Tuesday, July 23, 2013

Chicken Paillard, a Must Try Dish!


A few weeks ago my husband and I had lots of family in town.  Translation, going out to dinners almost every night since we all have jolly bellies!  Fast forward to last week and meal planning at home, I decided to try to recreate a few of my favorite dishes from my prior weeks AMAZING restaurant experience.  One of our favorite restaurants serves Chicken Paillard, Abigals on the North Shore.  Who knows what they put in it, but below is my "healthier" version of what I thought might be in it.



The bottom layer of this dish is a Sauce Gribiche (ingredients pictured left).  I first want to start out by saying the way I made this sauce is NOT the traditional way its prepared.  I'm a "cook", not a chef so technically speaking, it might not even be a sauce gribiche after I got through with it.  If you want to stick to an original I am sure you can look it up on the internet.  I am not a fan of cooking with raw egg which is needed for the base of the sauce.  In a traditional recipe you basically make a mayonnaise and then add all the other ingredients to that base.  I decided to substitute a similar texture and much healthier fat--what I used, Avocado!  It actually tasted similar to the traditional but it didn't have that extra zing that mayo gives you--but again, HEALTHY!
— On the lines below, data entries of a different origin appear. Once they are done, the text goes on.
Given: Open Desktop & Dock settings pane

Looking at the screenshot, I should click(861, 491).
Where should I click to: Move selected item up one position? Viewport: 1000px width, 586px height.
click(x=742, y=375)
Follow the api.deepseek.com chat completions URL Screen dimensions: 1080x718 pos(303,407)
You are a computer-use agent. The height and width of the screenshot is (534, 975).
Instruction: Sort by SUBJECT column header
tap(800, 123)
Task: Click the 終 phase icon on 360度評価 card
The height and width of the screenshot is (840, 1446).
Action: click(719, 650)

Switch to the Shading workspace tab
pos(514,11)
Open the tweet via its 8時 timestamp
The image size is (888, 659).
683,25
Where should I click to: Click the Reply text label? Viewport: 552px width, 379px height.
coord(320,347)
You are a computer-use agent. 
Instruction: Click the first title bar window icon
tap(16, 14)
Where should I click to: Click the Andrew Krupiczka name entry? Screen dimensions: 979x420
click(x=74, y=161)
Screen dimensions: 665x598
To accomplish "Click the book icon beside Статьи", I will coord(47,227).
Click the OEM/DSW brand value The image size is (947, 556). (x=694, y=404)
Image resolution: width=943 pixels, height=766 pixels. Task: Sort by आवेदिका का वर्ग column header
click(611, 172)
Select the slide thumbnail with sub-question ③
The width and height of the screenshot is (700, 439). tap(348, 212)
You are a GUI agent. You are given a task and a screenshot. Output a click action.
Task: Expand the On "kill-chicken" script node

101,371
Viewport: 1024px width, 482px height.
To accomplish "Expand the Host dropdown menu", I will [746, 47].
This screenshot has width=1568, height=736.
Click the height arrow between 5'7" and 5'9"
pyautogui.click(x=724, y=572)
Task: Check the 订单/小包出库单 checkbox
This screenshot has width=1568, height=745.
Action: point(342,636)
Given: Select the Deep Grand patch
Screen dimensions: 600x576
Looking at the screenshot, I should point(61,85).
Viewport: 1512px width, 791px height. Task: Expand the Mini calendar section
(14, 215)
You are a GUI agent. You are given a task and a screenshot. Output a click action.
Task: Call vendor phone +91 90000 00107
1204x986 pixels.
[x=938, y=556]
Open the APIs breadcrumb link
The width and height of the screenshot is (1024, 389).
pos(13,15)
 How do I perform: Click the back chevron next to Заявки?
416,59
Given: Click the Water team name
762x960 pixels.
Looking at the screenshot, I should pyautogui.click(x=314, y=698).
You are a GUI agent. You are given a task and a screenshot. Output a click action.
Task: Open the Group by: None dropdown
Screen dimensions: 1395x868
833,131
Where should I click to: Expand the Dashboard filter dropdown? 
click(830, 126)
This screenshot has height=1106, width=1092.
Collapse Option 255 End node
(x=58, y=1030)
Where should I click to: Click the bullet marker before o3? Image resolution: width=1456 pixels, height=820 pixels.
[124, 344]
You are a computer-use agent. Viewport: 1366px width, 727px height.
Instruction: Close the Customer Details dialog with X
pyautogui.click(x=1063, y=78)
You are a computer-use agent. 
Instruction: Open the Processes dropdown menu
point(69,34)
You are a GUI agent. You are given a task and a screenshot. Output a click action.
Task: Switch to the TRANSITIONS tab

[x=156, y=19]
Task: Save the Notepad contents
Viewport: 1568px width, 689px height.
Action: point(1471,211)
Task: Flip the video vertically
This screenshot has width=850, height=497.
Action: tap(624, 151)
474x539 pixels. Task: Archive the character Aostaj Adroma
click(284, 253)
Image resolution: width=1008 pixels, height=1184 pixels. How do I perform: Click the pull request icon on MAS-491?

After the Sauce is made, its an easy dish to prepare!  The entire recipe... 

Ingredients :

For Chicken:
1 LB pounded 1/4 inch (or butterflied) chicken
1/4 cup of parmesan sprinkles
2 tablespoons breadcrumbs
(optional: egg and flower to drudge chicken so parma mixture sticks, I choose not to for healthier version)
For Salad:
2 handfuls of arugula
1/4 cup thinly shaved fennel
1 apple thinly sliced
Fresh shaved parmesan cheese 
For Sauce:
1 cornichons (or pickle) finely diced
2 1/2 tablespoons red wine vinegar
1/2 medium shallot finely diced
1 1/2 tablespoons fresh minced taragon
4 capers
1 garlic clove finely diced
sprinkle of salt and pepper
1/2 avocado cubed
1 tbs olive oil
up to 4 tbs water

Directions:

Preheat oven to 400 degrees.  Meanwhile make sauce, throw all sauce ingredients up to avocado into a food processor and mix until thoroughly blended.  If sauce is to thick, add 1 tablespoon of water at a time or olive oil until it thin outs.  I added about 2 tablespoons of water to mine.  It should be about the consistency of hummus or mayo, not as thin as dressing (see picture above).  Chill in fridge until you are ready for assembly.

Mix parmesan and bread crumbs together.  Next, grab the chicken and toss in the parma/bread mixture. If you want a heavier based breaded chicken you will need to drudge with egg and flower before you toss in mixture.  Spray oven safe dish with olive oil cooking spray to eliminate sticking.  Bake the chicken for about 40-55 min (we like everything extra well done, 55 min for us).

Meanwhile while your chicken is baking, prep the salad. Make sure to slice the fennel as thin as you can as it just gives it a much better taste.  Slice the apple thin but not as paper thin as the fennel.  Chill the salad ingredients till your chicken is finished baking.

Next you are ready for assembly, first spread a layer of the sauce on each plate.  Then place the chicken on the sauce, top with Arugula, apple and fennel.  Last, add your parmesan cheese and you are ready to ENJOY!